Cinéma en salles : Boléro, ou le mystère Ravel, d'Anne Fontaine
Nos vies nous échappent et la mort nous emporte… C’est le message musical subliminal du Boléro de Ravel ! En tentant de percer le « mystère Ravel« , Anne Fontaine nous raconte les circonstances de la gestation de la partition classique la plus jouée au monde. Et à travers l’accouchement difficile de cette drôle de pièce, celle tourmentée de son créateur, entièrement dédié à son art. Patrice Gree voit aussi dans les 17 minutes (en moyenne !) de cette mythique scansion répétitive et hypnotique, le raccourci en mode dramatique de nos vies.
Tout commence dans la boue…par la visite d’une usine en activité.

**EXTRAITS DES ITEMS:**
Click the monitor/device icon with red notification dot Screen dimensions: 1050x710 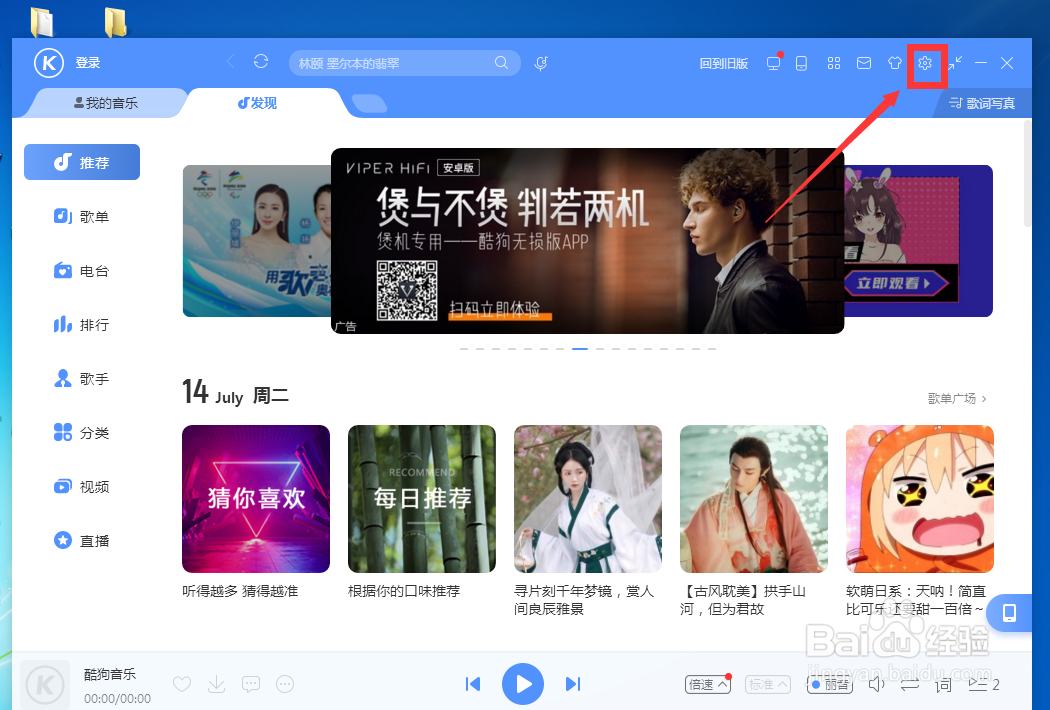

---

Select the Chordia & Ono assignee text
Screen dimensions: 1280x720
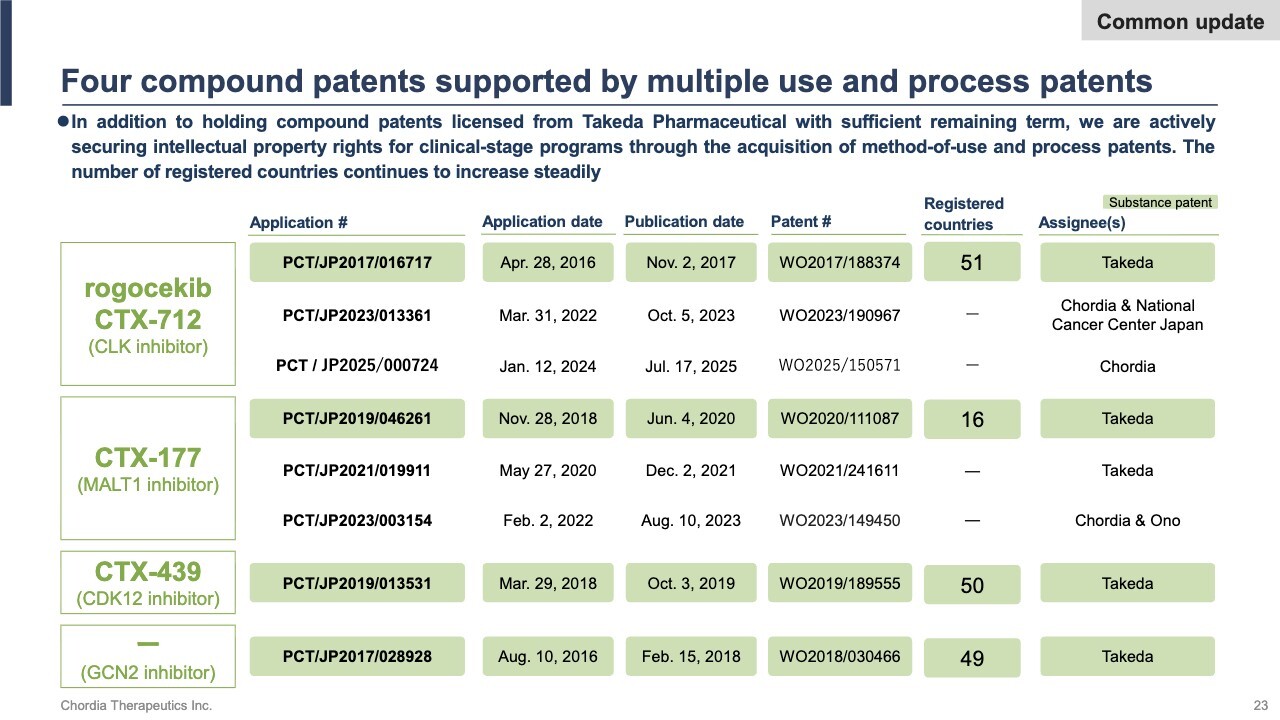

* * *

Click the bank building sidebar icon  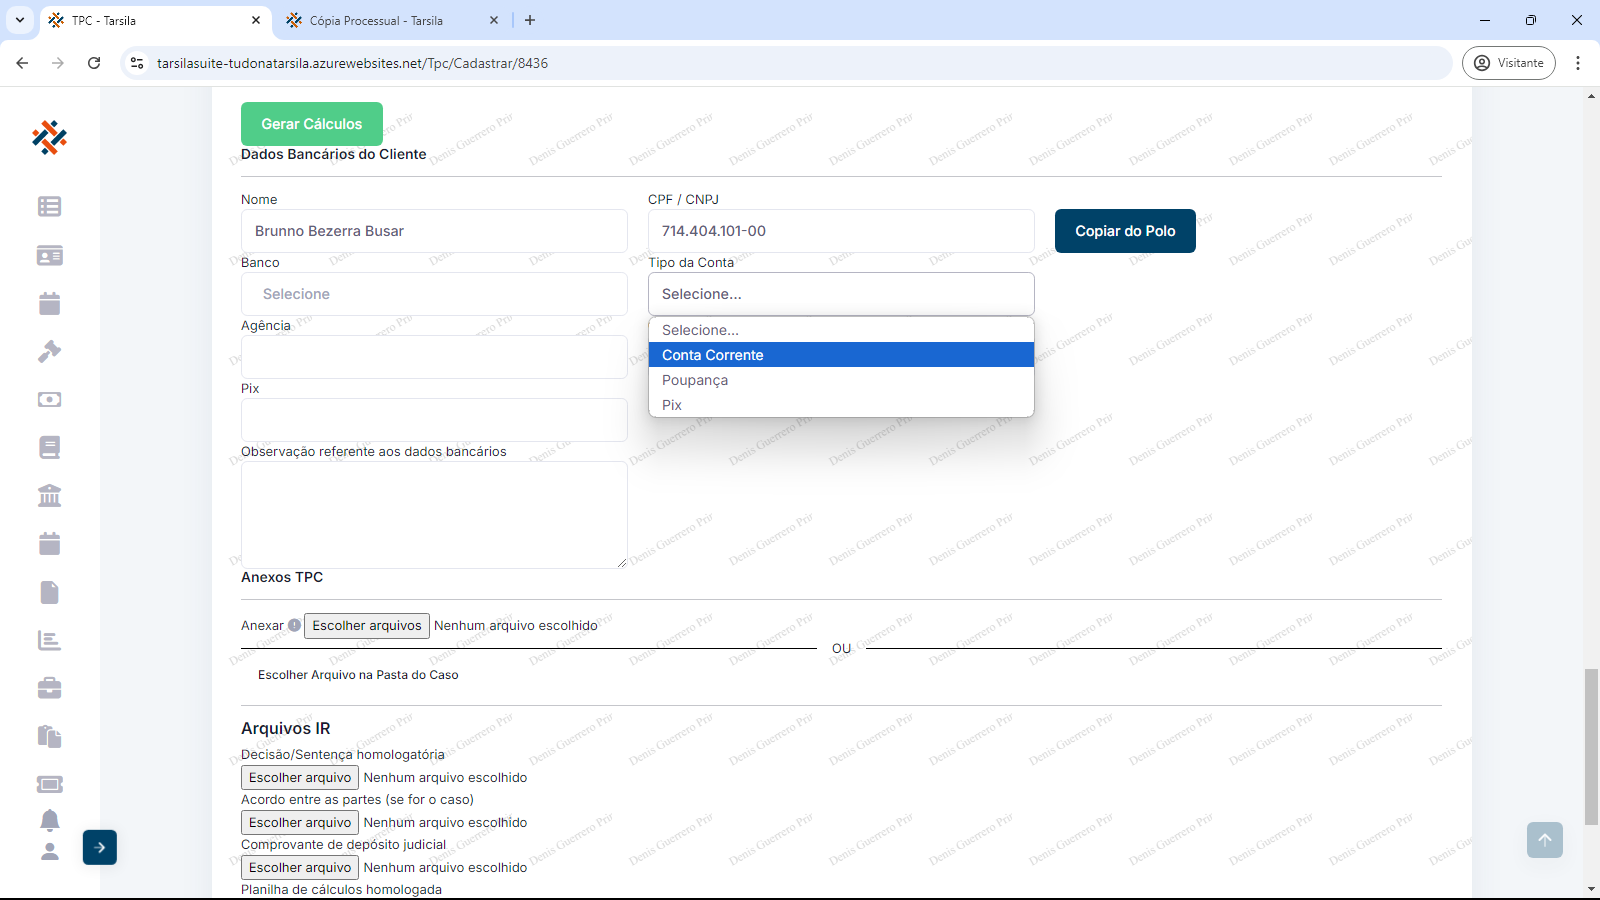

**CONSIGNE DE L'EXERCICE:** Recopiez fidèlement le passage de la critique du film Boléro en commençant à « Cinéma en salles » et en finissant à « usine en activité. ».

**RÉPONSE CI-DESSOUS:**
Cinéma en salles : Boléro, ou le mystère Ravel, d'Anne Fontaine
Nos vies nous échappent et la mort nous emporte… C’est le message musical subliminal du Boléro de Ravel ! En tentant de percer le « mystère Ravel« , Anne Fontaine nous raconte les circonstances de la gestation de la partition classique la plus jouée au monde. Et à travers l’accouchement difficile de cette drôle de pièce, celle tourmentée de son créateur, entièrement dédié à son art. Patrice Gree voit aussi dans les 17 minutes (en moyenne !) de cette mythique scansion répétitive et hypnotique, le raccourci en mode dramatique de nos vies.
Tout commence dans la boue…par la visite d’une usine en activité.